O dinheiro ainda é considerado tabu em nossa sociedade. É comum que as famílias evitem conversar sobre ele pois cada pessoa tem prioridades, valores e visões diferentes que entram em conflito quando se toca nesse assunto. Para evitar discussões e brigas, as famílias escolhem se calar a respeito.

Quando tudo caminha bem, o dinheiro entra constantemente e a família consegue realizar seus sonhos e planos, a falta de diálogo não atrapalha tanto. Mas quando acontece uma crise, um imprevisto ou uma mudança muito radical nas contas familiares, aquele assunto que ficou enterrado volta à tona em forma de cobranças e sérias acusações.

Sabemos que a chegada de um bebê, por mais esperado que seja, traz uma série de mudanças e novas prioridades. Talvez o irmão mais velho precise abrir mão de sonhos individuais por um tempo para acolher as exigências e gastos do bebê. É possível que aquela viagem tão sonhada tenha que esperar outro momento. Talvez a família precise cortar gastos ou trabalhar mais para garantir o sustento de todos. Nessas situações, vale o velho ditado “conversando a gente se entende”.

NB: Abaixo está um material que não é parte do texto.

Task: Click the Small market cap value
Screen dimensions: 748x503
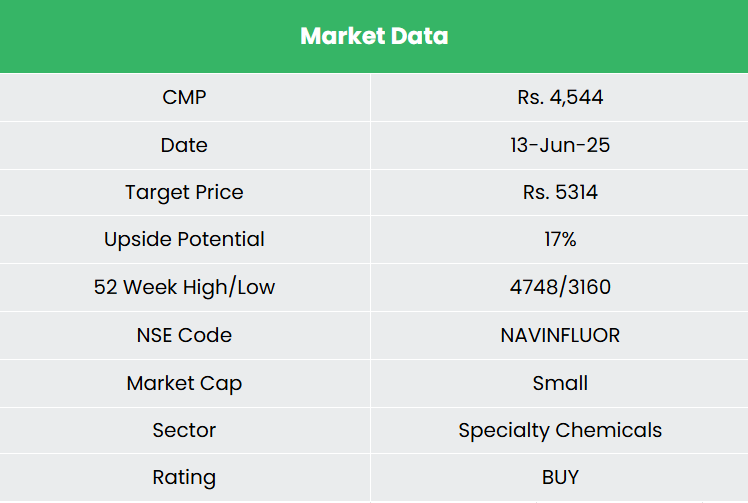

Aqui vai uma dica de ouro para trazer mais harmonia a essa conversa: Fale sempre a partir de você, evite acusar ou apontar as falhas do outro. Use expressões como “eu me sinto”, “eu penso”, “eu acredito”. Em vez de dizer “você não liga para nosso filho” quando seu parceiro fizer uma compra não programada e deixar de poupar dinheiro para o enxoval, diga “quando você usa o dinheiro que seria para nosso filho para comprar outra coisa, eu sinto que nosso sonho não é uma prioridade para você. Estou entendendo corretamente?”. Notou a diferença?

Sejam quais forem as decisões tomadas nesse novo ciclo, é fundamental conversar sobre elas com sinceridade e amor, avaliando quais serão os impactos dessa chegada para todos os envolvidos, de todas as idades e parentescos. Com diálogo, a família ficará mais forte para lidar com a nova situação.